Search the data below for "label"; list each line that holds it.

Data excerpts:
════════

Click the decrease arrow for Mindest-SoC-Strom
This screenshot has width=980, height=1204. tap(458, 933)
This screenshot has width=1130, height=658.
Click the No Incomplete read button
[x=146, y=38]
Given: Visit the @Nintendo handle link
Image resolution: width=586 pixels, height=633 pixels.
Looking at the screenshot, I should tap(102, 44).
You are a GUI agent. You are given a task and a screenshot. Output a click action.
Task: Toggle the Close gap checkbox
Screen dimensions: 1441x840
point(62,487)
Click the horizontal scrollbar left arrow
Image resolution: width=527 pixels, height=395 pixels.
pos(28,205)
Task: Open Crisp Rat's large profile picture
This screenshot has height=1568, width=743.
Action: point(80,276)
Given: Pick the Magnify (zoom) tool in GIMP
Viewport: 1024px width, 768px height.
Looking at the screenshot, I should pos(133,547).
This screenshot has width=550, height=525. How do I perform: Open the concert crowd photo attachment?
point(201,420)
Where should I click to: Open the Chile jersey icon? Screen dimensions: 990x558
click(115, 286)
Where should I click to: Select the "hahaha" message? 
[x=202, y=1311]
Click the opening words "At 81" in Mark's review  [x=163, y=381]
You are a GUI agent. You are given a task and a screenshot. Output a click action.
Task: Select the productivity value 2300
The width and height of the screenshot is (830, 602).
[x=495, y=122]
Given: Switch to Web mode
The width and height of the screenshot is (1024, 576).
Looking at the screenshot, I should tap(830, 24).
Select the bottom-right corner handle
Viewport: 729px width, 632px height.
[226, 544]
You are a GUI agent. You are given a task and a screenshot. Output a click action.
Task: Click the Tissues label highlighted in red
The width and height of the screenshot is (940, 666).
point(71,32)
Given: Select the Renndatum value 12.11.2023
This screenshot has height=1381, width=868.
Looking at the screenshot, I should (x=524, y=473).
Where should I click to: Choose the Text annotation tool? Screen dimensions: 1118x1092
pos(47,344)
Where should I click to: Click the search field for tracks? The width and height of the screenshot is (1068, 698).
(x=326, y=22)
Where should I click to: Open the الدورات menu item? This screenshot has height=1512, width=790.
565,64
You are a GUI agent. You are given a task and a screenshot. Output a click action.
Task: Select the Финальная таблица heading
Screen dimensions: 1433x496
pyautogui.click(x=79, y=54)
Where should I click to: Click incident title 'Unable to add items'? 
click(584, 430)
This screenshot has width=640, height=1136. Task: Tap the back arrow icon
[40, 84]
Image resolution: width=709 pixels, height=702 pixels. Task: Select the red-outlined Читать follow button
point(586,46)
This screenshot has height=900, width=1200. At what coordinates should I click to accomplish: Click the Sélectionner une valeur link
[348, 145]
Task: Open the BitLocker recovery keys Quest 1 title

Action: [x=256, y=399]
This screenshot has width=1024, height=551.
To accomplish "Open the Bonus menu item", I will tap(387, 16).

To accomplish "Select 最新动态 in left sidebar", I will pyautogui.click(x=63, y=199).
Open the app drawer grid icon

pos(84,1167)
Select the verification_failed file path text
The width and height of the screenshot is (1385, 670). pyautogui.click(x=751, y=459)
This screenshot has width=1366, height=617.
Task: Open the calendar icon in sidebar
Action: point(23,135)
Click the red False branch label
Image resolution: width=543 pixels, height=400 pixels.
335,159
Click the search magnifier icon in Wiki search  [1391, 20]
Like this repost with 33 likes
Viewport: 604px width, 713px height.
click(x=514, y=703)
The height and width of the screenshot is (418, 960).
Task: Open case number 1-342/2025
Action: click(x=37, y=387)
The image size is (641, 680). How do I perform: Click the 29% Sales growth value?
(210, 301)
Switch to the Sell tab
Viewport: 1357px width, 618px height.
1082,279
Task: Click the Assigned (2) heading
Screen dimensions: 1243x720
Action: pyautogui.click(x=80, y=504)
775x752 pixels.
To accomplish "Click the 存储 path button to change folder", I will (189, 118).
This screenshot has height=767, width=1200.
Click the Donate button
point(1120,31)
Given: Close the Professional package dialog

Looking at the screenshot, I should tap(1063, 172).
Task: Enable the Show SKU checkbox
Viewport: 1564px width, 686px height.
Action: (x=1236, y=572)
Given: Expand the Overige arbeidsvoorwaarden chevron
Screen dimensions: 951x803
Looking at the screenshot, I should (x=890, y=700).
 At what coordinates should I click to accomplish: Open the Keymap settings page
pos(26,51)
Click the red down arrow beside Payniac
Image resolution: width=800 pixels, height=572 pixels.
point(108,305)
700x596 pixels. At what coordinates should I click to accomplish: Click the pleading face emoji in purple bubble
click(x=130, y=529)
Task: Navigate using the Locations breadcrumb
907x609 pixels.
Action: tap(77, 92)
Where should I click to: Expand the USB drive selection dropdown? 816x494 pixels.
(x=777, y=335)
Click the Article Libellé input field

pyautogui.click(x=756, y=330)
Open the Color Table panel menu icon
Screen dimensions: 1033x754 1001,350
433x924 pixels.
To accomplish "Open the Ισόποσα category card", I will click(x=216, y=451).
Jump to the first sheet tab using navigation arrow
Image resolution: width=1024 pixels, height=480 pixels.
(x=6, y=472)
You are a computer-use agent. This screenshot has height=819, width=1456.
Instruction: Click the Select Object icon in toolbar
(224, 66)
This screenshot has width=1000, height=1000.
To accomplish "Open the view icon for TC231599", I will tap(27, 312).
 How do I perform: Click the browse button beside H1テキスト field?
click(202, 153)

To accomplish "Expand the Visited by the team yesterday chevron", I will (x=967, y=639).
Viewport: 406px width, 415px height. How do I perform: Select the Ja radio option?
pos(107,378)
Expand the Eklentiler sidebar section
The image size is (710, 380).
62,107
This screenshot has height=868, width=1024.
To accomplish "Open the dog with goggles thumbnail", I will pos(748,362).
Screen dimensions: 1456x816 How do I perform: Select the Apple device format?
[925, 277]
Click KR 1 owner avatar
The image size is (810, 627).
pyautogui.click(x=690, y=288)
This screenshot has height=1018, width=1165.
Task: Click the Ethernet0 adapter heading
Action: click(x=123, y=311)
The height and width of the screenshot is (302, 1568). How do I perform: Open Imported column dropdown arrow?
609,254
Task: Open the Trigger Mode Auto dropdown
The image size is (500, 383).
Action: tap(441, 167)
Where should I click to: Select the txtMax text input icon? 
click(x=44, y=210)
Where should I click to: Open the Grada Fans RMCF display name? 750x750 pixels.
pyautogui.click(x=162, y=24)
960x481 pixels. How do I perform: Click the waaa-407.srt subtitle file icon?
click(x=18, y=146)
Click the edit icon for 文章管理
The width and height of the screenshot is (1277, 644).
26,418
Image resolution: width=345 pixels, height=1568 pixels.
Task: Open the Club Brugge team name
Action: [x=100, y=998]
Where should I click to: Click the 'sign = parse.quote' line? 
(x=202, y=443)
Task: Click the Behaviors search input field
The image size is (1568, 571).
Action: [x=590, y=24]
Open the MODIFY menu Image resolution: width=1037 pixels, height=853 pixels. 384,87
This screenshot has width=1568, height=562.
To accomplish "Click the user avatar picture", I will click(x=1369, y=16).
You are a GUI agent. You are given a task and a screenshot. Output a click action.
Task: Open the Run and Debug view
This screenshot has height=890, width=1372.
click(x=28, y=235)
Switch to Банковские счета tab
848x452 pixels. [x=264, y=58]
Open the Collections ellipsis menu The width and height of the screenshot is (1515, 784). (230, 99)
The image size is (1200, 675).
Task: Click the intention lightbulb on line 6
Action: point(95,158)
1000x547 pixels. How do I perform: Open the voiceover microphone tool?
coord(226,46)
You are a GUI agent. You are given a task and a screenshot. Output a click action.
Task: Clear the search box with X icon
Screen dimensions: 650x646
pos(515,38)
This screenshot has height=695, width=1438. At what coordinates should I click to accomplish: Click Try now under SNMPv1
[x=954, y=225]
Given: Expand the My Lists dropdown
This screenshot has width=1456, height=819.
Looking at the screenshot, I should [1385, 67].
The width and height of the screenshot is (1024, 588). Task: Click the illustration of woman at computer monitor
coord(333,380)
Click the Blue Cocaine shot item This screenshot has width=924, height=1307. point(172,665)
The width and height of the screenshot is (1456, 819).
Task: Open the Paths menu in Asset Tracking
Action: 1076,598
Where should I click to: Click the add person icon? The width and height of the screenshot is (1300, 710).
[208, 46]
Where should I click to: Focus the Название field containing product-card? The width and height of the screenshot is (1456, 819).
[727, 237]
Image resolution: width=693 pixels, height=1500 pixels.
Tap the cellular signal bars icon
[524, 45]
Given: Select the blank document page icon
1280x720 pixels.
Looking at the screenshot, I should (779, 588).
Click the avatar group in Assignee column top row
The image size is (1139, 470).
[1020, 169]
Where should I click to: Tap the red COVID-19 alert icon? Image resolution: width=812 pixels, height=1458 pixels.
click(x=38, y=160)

════════

**Exercise answer**
Task: Click the Tissues label highlighted in red
Click the red False branch label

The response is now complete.